Messico: persecuzione di un Cacico convertito
29.09.2000 – (Portes Ouvertes) – Il 9 giugno 2000, Manuel San Juan lavorava nei campi con i suoi figli quando è stato attaccato da un gruppo di uomini armati che gli hanno sparato dietro con armi da fuoco, fortunatamente senza ferirli. Manuel San Juan era stato anche lui un Cacico* e un persecutore della Chiesa a San Juan Chamula.

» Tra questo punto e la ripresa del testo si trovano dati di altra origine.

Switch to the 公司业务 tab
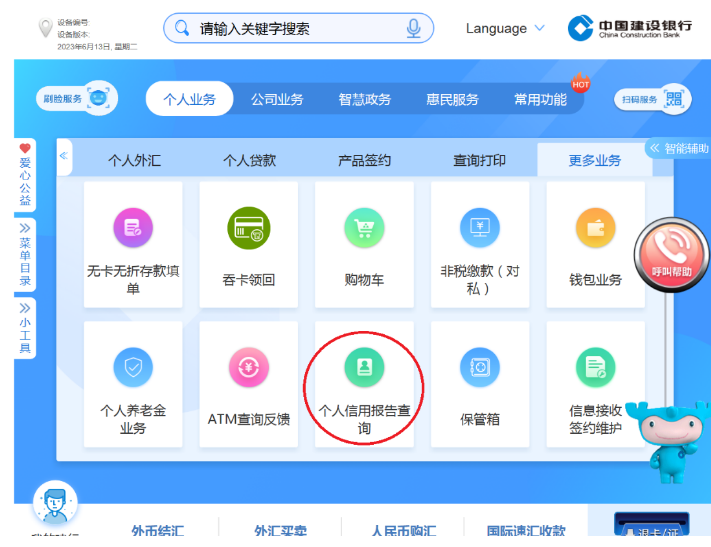The width and height of the screenshot is (711, 547). tap(277, 99)

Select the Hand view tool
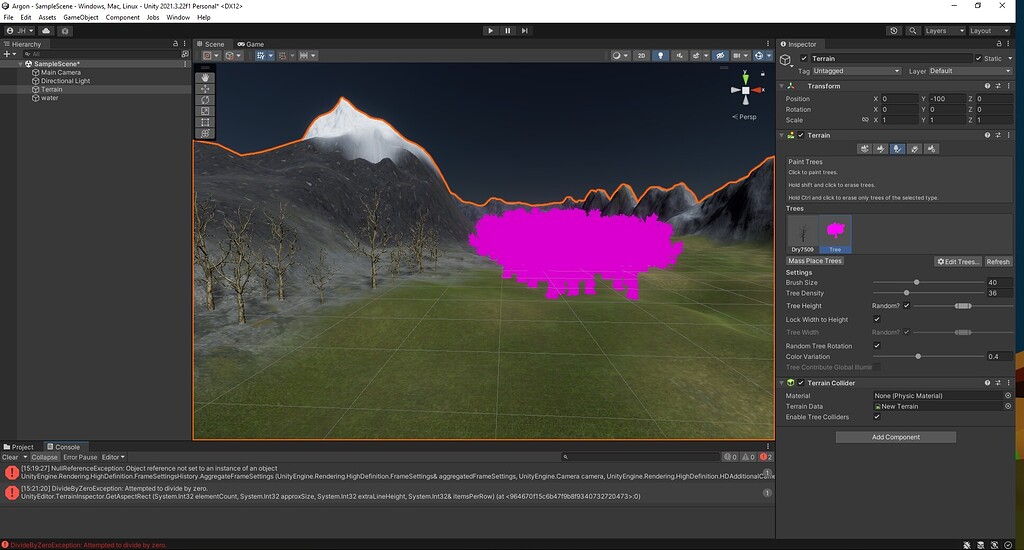(205, 78)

Era in particolare responsabile di numerose espulsioni di cristiani evangelici da 96 villaggi nei dintorni di Chamula.
Indonesia, attentato contro l’automobile di un pastore: un morto
22.09.2000 – (Portes Ouvertes) – Il 17 settembre, il pastore indonesiano Dr Benjamin Munthe è rimasto vittima di un attentato, nel quale ha perso la vita il suo assistente, e che ha traumatizzato i membri della sua famiglia. In un mese, il pastore è stato attaccato altre tre volte.
Domenica mattina 17 settembre, due uomini in motocicletta hanno sparato contro la macchina del Dr Munthe mentre si recava con la famiglia in chiesa, accompagnato dal suo assistente, Kaleb Situmorang. Un tiratore, seduto dietro una motocicletta, ha ucciso il conducente della macchina, credendo verosimilmente di uccidere il pastore Munthe. Kaleb Situmorang è stato trasportato in gravissimo stato all’ospedale dove ha ceduto alle ferite lunedì sera. Aveva 37 anni e doveva sposarsi il prossimo ottobre.
Uzbekistan: Un nuovo arresto
Un responsabile cristiano della regione autonoma del Karakalpakstan, nel nord-ovest dell’Uzbekistan, è incarcerato dal 25 luglio, accusato di detenzione di droga. Nikolaï Rudinsky è stato arrestato alcune ore dopo la chiusura da parte della polizia di un campo di bambini della Chiesa Presbiteriana “Mir” di Nukus, di cui egli era uno degli organizzatori. La polizia ha dato come motivo che questa chiesa “non era autorizzata ad organizzare un campo religioso”.